Aim of the exercise: Print the line that contains "Email Preferences (48, 2189)" and every line after it through the last line of the records below, exactly as written and nothing else.

**** Available data

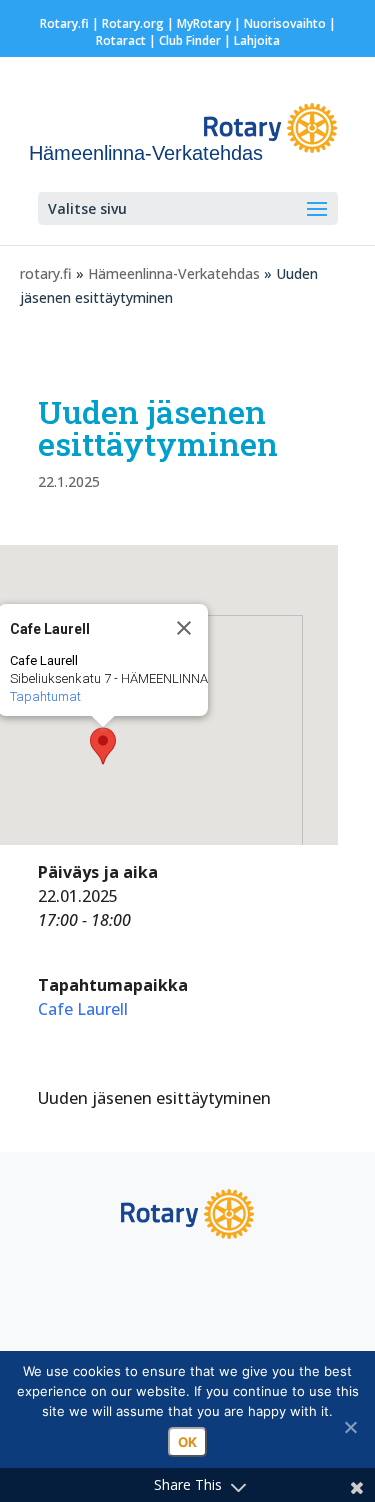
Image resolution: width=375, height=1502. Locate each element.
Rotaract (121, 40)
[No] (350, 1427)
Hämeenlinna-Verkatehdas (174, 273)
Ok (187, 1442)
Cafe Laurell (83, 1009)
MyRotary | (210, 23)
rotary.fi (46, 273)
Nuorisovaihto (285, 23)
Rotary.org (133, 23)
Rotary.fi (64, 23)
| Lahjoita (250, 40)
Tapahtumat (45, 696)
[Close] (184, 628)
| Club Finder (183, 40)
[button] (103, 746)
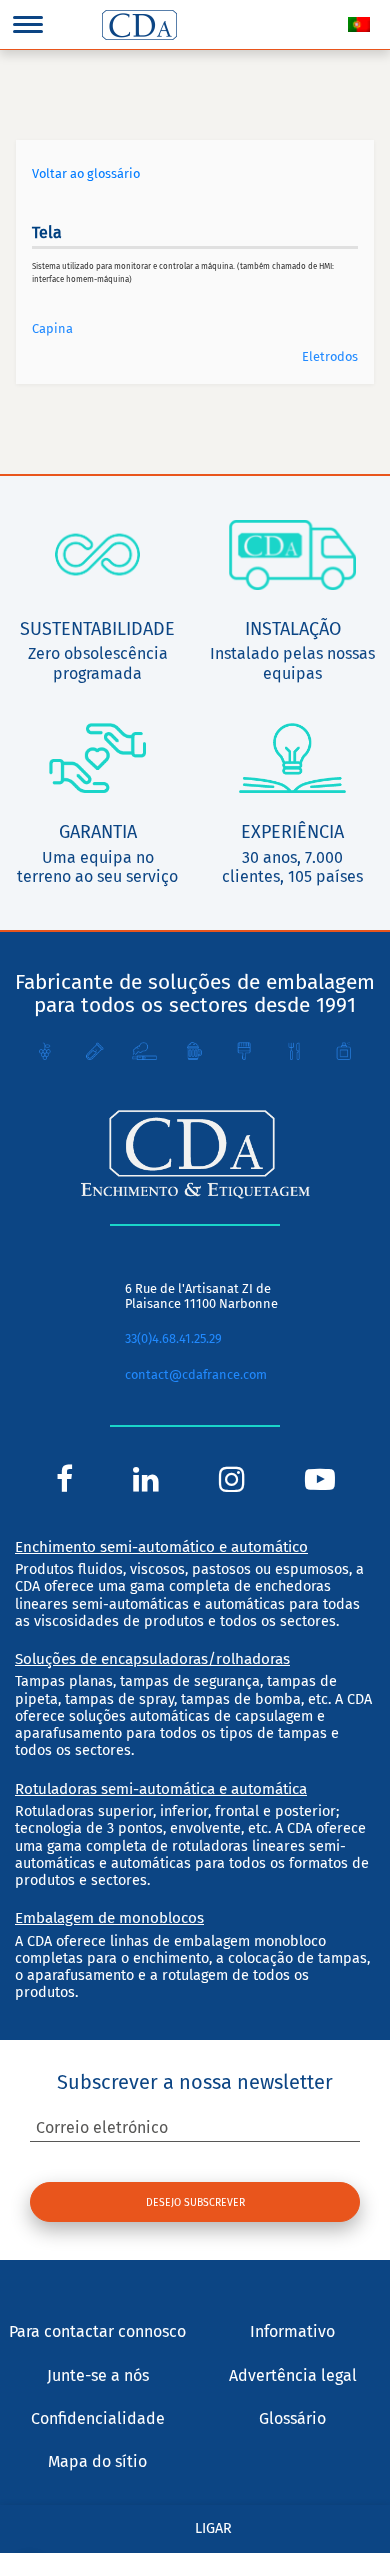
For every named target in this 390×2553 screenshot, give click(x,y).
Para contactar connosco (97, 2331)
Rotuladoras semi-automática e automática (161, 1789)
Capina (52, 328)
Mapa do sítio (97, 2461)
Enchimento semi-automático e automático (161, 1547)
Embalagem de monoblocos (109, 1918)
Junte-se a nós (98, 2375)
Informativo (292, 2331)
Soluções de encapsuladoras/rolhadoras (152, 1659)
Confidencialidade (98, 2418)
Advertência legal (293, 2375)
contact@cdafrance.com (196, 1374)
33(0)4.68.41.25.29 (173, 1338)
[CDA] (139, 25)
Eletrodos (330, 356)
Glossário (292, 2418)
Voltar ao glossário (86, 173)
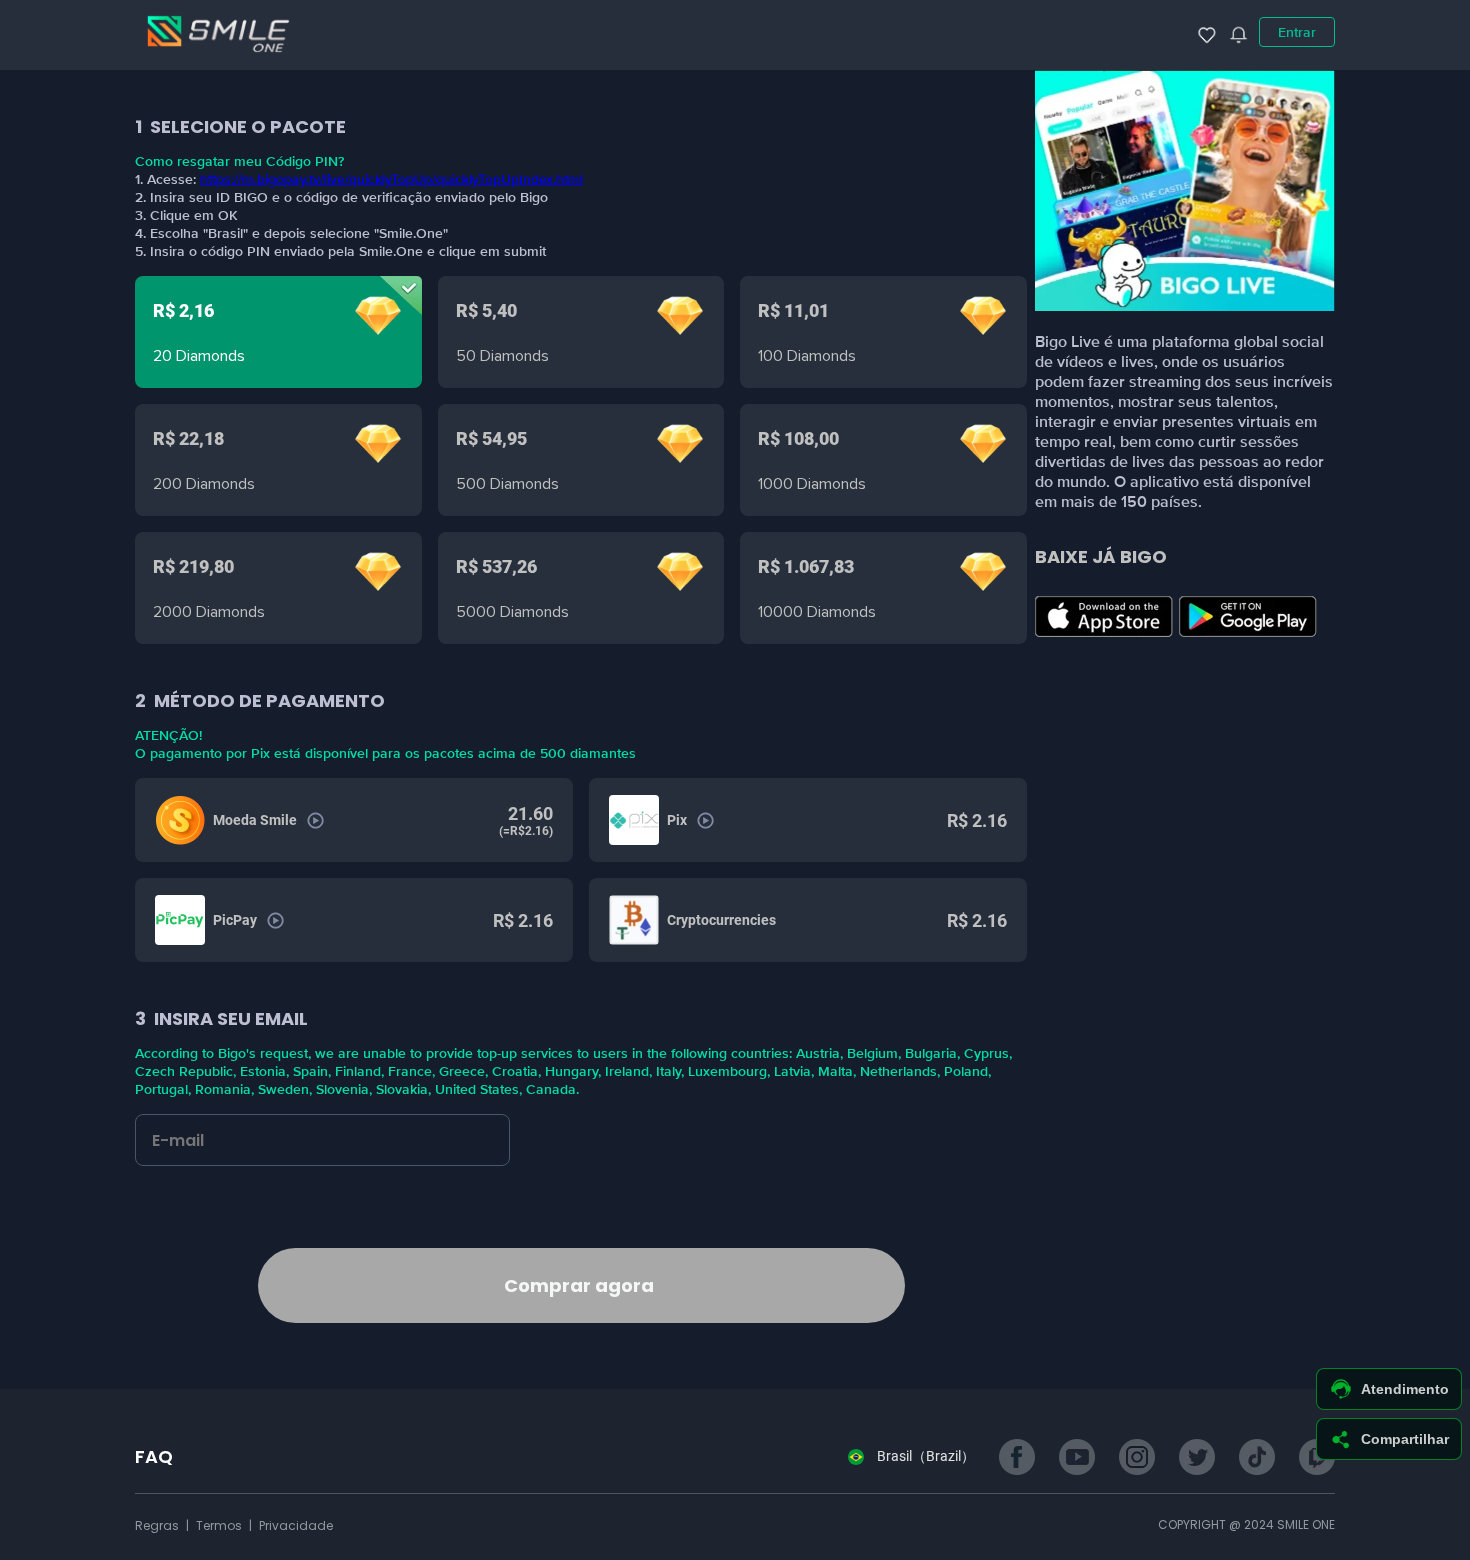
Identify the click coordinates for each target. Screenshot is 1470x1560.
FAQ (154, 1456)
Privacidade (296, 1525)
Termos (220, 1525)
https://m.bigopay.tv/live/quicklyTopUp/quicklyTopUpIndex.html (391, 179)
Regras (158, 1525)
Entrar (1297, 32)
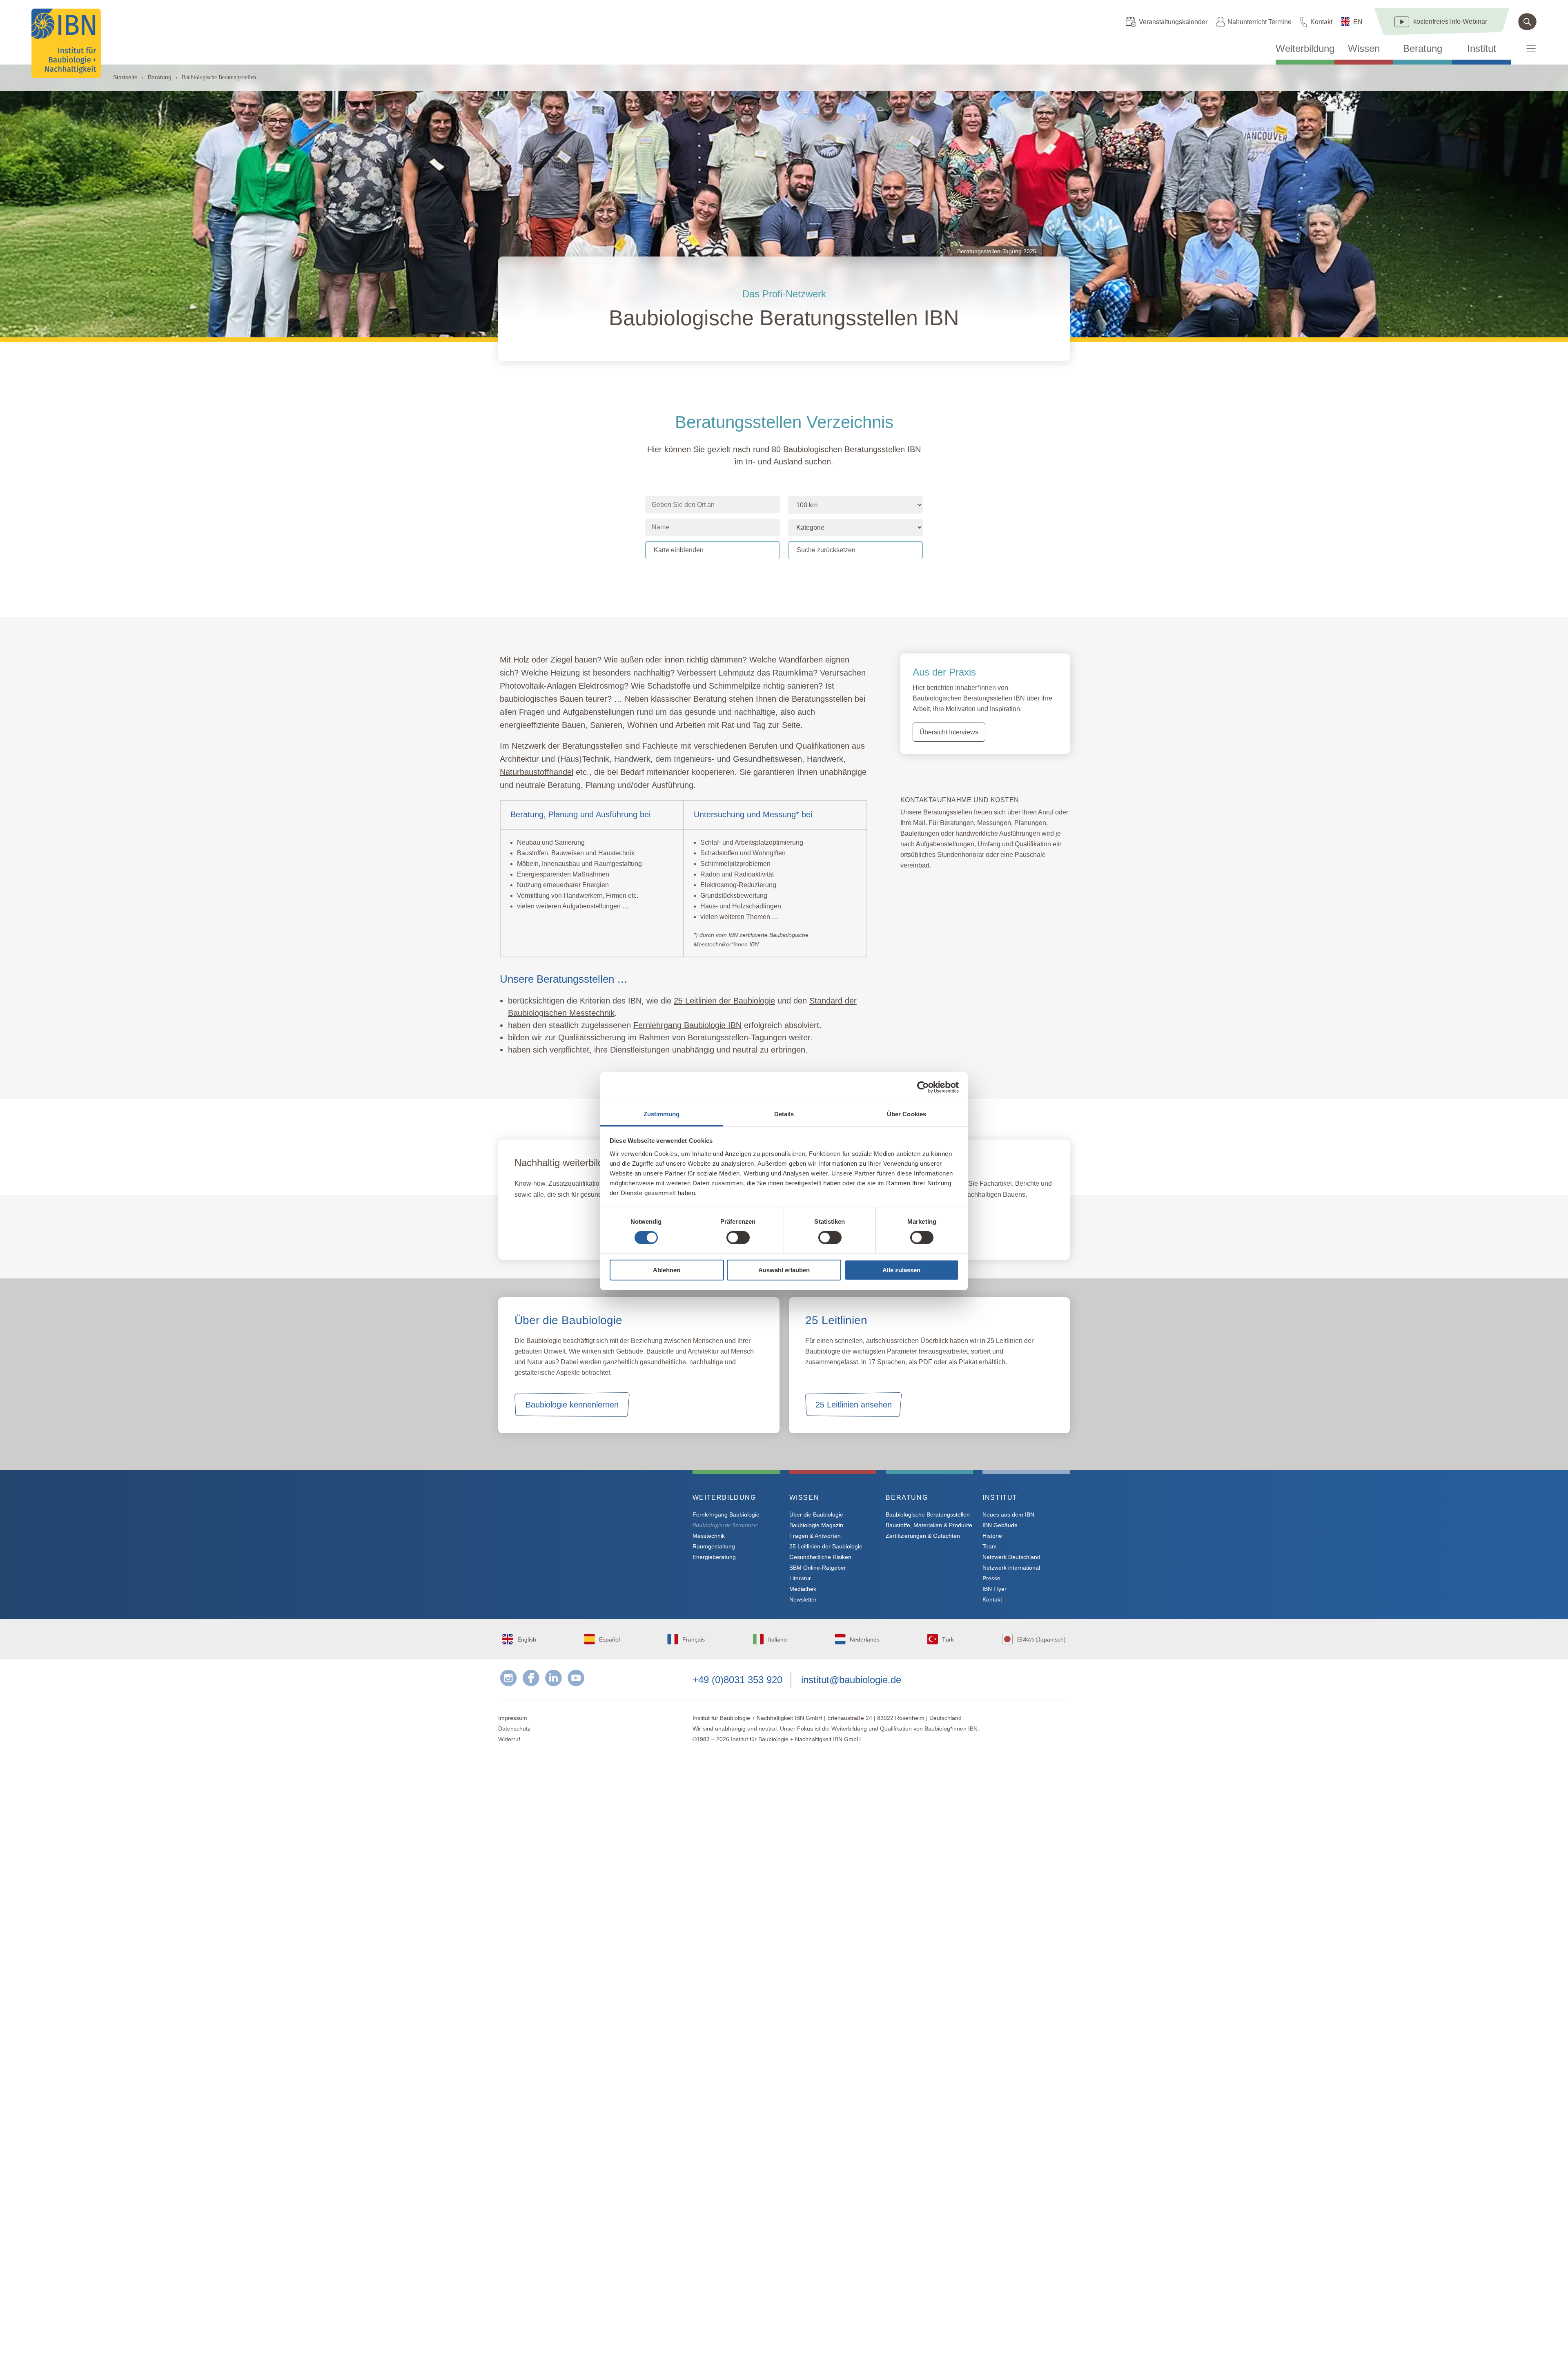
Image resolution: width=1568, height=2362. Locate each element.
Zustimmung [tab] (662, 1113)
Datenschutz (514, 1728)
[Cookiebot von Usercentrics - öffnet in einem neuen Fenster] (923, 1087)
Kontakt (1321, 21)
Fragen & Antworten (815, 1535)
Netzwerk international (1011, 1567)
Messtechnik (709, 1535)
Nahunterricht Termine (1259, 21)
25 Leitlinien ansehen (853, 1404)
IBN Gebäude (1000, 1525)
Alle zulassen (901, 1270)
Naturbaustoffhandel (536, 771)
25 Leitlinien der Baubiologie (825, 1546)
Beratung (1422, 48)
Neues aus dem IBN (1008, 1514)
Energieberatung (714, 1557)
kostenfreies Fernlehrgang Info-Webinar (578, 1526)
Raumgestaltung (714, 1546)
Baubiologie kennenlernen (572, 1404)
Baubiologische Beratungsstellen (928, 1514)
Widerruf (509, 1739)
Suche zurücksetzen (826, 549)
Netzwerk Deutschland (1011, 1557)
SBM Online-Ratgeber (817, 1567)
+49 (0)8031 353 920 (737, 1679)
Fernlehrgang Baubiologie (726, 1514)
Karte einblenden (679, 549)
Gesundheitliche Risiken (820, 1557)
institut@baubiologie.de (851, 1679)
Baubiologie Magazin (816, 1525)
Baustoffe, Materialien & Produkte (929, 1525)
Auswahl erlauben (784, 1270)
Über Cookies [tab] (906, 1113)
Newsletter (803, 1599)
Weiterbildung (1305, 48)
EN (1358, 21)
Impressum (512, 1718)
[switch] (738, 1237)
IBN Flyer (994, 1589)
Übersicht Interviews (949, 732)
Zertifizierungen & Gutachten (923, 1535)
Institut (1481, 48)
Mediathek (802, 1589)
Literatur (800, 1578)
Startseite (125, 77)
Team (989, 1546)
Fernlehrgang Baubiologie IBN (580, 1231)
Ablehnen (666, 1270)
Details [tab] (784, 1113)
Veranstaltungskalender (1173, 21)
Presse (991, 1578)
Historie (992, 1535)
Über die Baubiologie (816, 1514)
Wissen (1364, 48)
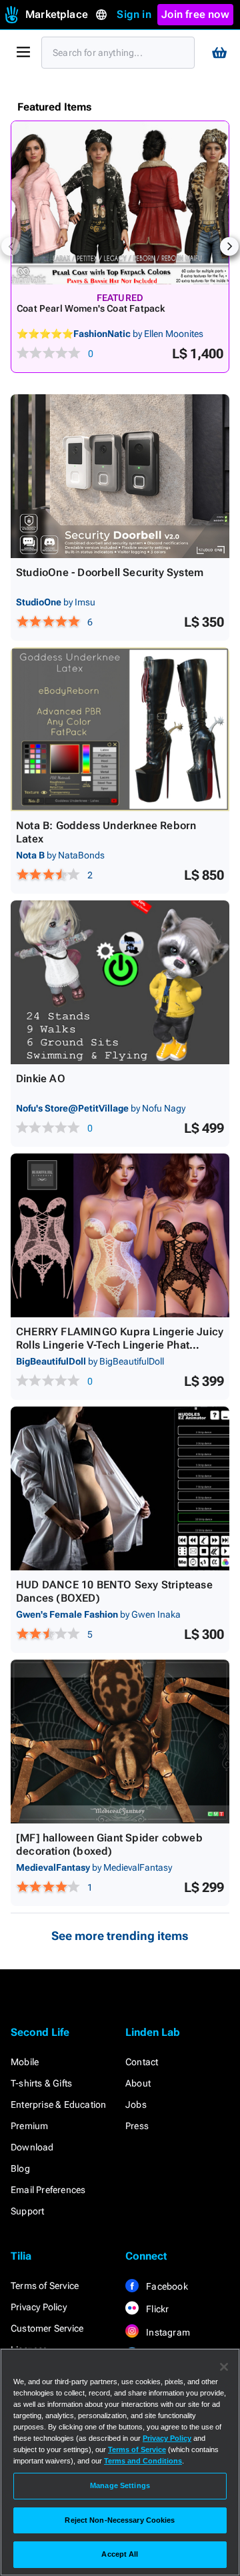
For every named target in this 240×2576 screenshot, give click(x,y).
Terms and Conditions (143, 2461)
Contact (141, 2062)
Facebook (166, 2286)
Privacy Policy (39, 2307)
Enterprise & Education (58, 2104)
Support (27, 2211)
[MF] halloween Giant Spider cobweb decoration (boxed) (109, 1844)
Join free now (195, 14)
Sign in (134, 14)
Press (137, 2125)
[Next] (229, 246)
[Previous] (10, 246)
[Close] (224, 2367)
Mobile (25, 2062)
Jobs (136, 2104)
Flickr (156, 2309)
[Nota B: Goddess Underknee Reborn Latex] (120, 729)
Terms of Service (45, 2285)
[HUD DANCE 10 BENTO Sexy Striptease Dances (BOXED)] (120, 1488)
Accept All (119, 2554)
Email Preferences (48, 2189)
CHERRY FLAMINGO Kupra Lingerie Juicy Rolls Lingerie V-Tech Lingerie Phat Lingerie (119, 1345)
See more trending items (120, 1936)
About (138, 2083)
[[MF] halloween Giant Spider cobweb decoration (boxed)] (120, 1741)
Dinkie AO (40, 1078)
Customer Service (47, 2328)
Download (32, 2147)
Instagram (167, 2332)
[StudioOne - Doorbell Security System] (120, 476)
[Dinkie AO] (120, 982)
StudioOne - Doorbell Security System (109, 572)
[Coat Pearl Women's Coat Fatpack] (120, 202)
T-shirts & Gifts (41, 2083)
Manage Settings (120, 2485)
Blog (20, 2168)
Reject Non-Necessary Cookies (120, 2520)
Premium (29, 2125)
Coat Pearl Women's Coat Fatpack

********

Response for this exercise:
Email Preferences (48, 2189)
CHERRY FLAMINGO Kupra Lingerie Juicy Rolls Lingerie V-Tech Lingerie Phat Lingerie (119, 1345)
See more trending items (120, 1936)
About (138, 2083)
[[MF] halloween Giant Spider cobweb decoration (boxed)] (120, 1741)
Dinkie AO (40, 1078)
Customer Service (47, 2328)
Download (32, 2147)
Instagram (167, 2332)
[StudioOne - Doorbell Security System] (120, 476)
[Dinkie AO] (120, 982)
StudioOne - Doorbell Security System (109, 572)
[Coat Pearl Women's Coat Fatpack] (120, 202)
T-shirts & Gifts (41, 2083)
Manage Settings (120, 2485)
Blog (20, 2168)
Reject Non-Necessary Cookies (120, 2520)
Premium (29, 2125)
Coat Pearl Women's Coat Fatpack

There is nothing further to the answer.